Drodzy bracia i siostry, dziś rano w Watykanie zakończyło się bardzo ważne spotkanie na temat ochrony nieletnich. Zostali na nie zwołani przewodniczący wszystkich Konferencji Episkopatów, zwierzchnicy katolickich Kościołów wschodnich, przedstawiciele przełożonych męskich i żeńskich zgromadzeń zakonnych i kilku moich współpracowników z Kurii Rzymskiej.
Jak wiecie, problem wykorzystywania seksualnego nieletnich przez duchownych spowodował już jakiś czas temu poważny skandal w Kościele i w opinii publicznej z powodu dramatycznego cierpienia ofiar oraz niewybaczalnego zaniedbania wobec nich i ukrywania winnych przez ludzi pełniących odpowiedzialność w Kościele.
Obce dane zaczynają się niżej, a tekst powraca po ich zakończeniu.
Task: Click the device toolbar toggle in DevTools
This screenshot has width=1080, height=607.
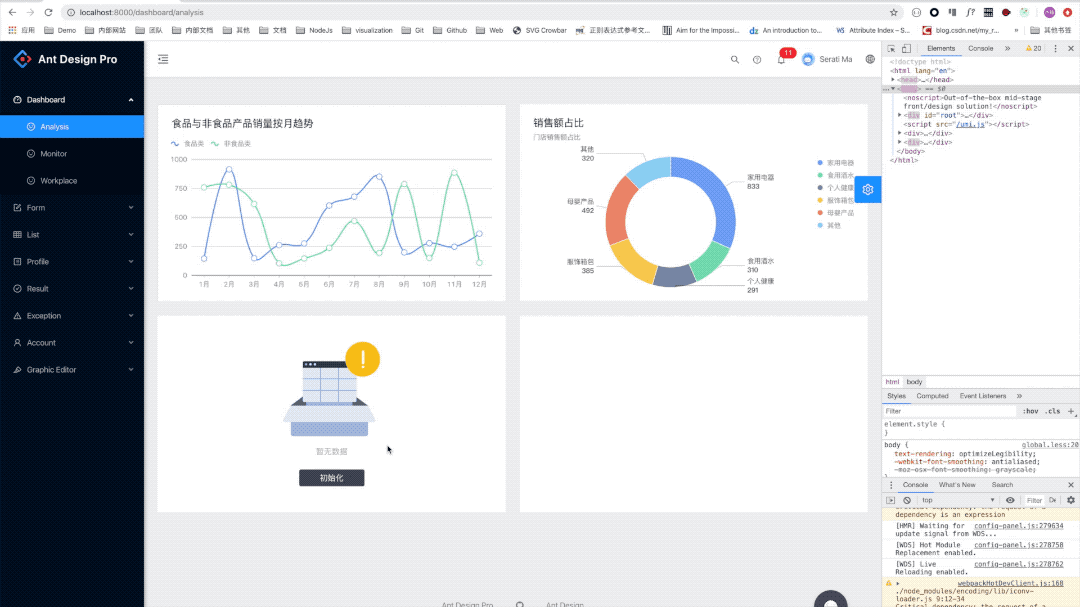Action: point(907,47)
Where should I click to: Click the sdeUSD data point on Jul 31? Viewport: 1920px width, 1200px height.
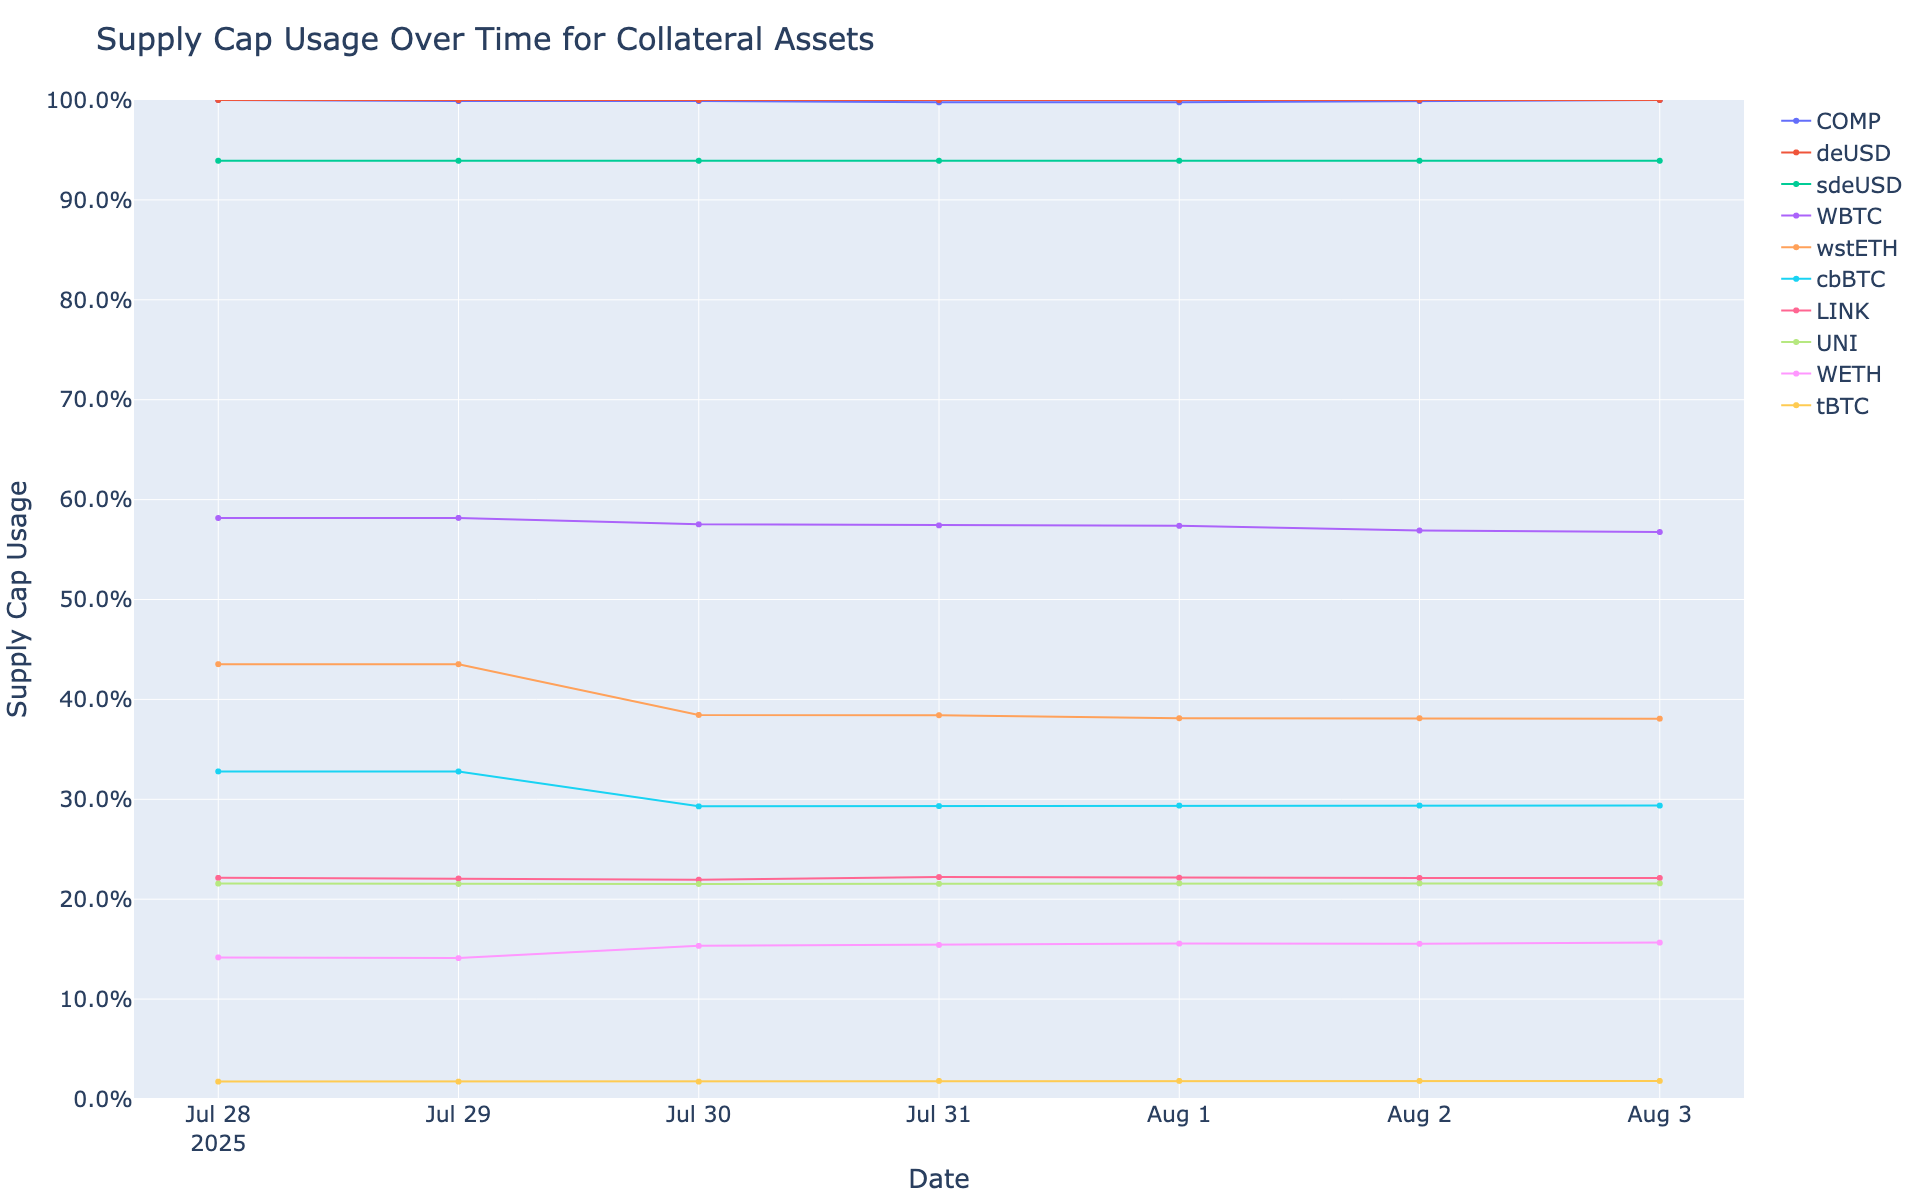(x=939, y=161)
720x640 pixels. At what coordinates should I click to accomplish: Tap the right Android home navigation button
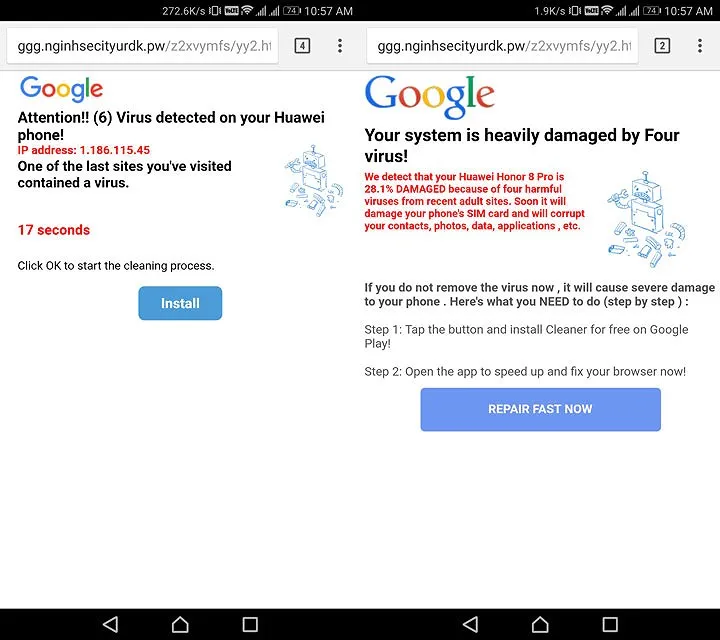[x=540, y=624]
Ponieważ jest to problem rozpowszechniony na każdym kontynencie, chciałem, abyśmy stanęli przed nim razem, współodpowiedzialnie i kolegialne, my pasterze wspólnot katolickich na całym świecie. Wysłuchaliśmy głosu ofiar, modliliśmy się i prosili Boga i skrzywdzone osoby o przebaczenie, uświadomiliśmy sobie nasze obowiązki, nasze zobowiązanie, aby zaprowadzać sprawiedliwość w prawdzie i odrzucić radykalnie wszelkie formy wykorzystywania i nadużywania władzy na płaszczyźnie sumienia i seksualności.
Chcemy, aby wszystkie działania i miejsca w Kościele były zawsze w pełni bezpieczne dla nieletnich, aby podejmowano wszelkie możliwe środki, by podobne przestępstwa nie powtórzyły się, aby Kościół na nowo stał się absolutnie godny zaufania i wiarygodny w swojej misji służby i wychowania najmłodszych zgodnie z nauką Jezusa.
W ten sposób możemy współpracować z całego serca i skutecznie razem ze wszystkimi ludźmi dobrej woli i ze wszystkimi pozytywnymi strukturami społeczeństw we wszystkich krajach, także na szczeblu międzynarodowym, aby zwalczyć do końca, każdą formę bardzo groźnej plagi przemocy wobec setek milionów nieletnich dziewcząt, chłopców i młodzieży na całym świecie.

Serdecznie pozdrawiam was wszystkich pielgrzymów z Rzymu, z Włoch i z różnych krajów.
Pozdrawiam wiernych diecezji w Sewilli oraz z Triestu, Agropoli i Venegono Inferiore. Pozdrawiam grupę przybyłą z okazji „Dnia rzadkich chorób” i życzę, aby pacjenci i ich rodziny byli prawidłowo wspierani w ich trudnej drodze, zarówno na poziomie medycznym, jak i prawnym.
Życzę wszystkim dobrej niedzieli. Proszę, nie zapomnijcie pomodlić się za mnie. Smacznego obiadu i do widzenia!